I went down the wrong path in trying to show that; if $f(x)=ax+b$ then there is a $g(x)=dx+e$ such that $f(g(x)) = x$. This wrong path led me to a baffling result of x being a constant. Can anyone explain either my error or what it means? Note that on my 2nd attempt I did derive $g(x)$, so that is not my question. My question is what does the following mean? How can x be a constant?
I did very simple substitution, just to see where it led me:
- if $f(g(x)) = x$ then
- $f(dx+e) = x$ and substituting;
- $a(dx+e) +b = x$ and expanding
- $adx +ae + b = x$ and grouping
- $(ad-1)x = -ae - b$
- $x = \frac{-ae-b}{ad-1}$ which is a constant
I know this is not how to get the inverse function. I was able to figure that out. But why do the above steps lead to an obviously impossible value for x?
The problem with the reasoning is the same old division by zero. But this is very disguised.
Now, you start off with $f(g(x)) = x$, as an equality of functions : so what this actually means, is that for every real number $r$ we have $f(g(r)) = r$.
Your manipulations led you to $(ad-1)x = -ae-b$, which continued to be an equality of functions.
At this point, you have divided both sides by $ad-1$. This has led to the functional equation $x = c$ for some constant $c$, which is a contradiction, and you feel you have done something wrong.
The truth is, you have obtained by contradiction that $ad-1 = 0$, because if indeed $ad-1 \neq0$ then the functional inequality $(6)$ would have held, which is not possible.
So no , $x$ cannot be a constant.
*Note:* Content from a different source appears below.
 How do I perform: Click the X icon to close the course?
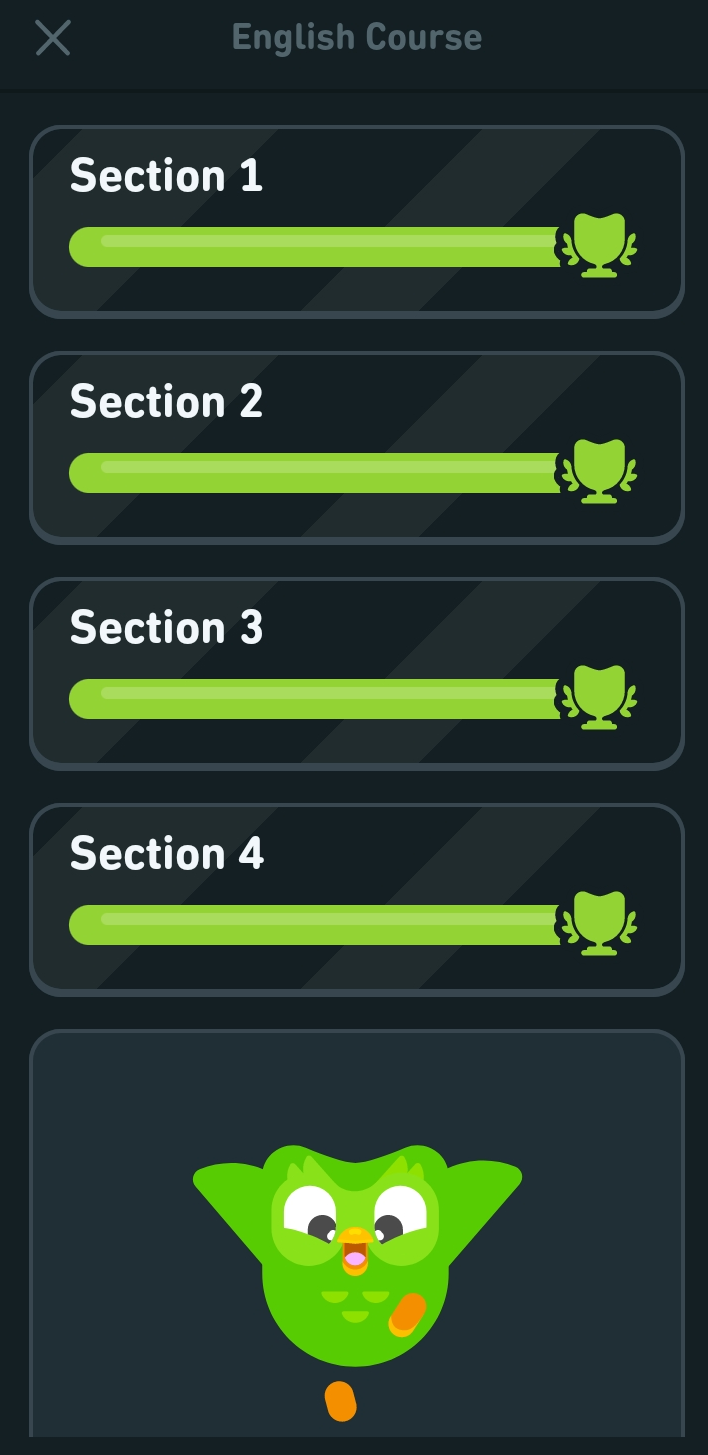coord(52,38)
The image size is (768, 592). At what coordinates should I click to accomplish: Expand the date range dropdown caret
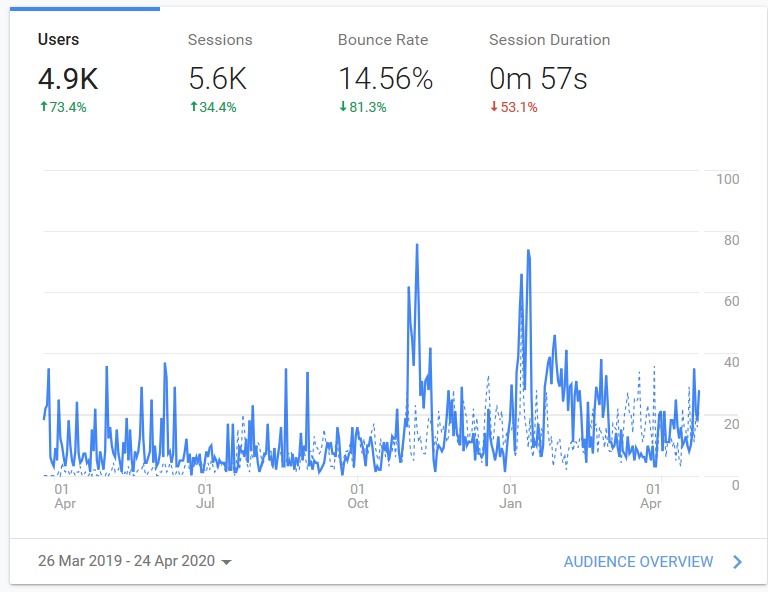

Instead, the assumption that $ad-1\neq 0$ is false and has led you down this path, and once you tread it you know a contradiction awaits you. So that tells you $ad-1=0$.
Now, knowing that $ad-1 = 0$, from $(5)$ we get $ae+b = 0$. Thus, your objective of obtaining $d$ and $e$ in terms of $a$ and $b$ is achieved. Note that if $a= 0$ these constants can't be found.
Just want to add that if you want to derive $d$ and $e$ there's the easier method of substitution which you can use. As I mentioned earlier, a functional equality, upon substitution of appropriate numbers, becomes a numerical equality. So substitute numbers.
For example, suppose that $f(g(x)) = x$. Then substitute $x = 0$, to get $ae+b = 0$. Substitute $x = 1$ to get $a(d+e)+b = 1$, and solve these.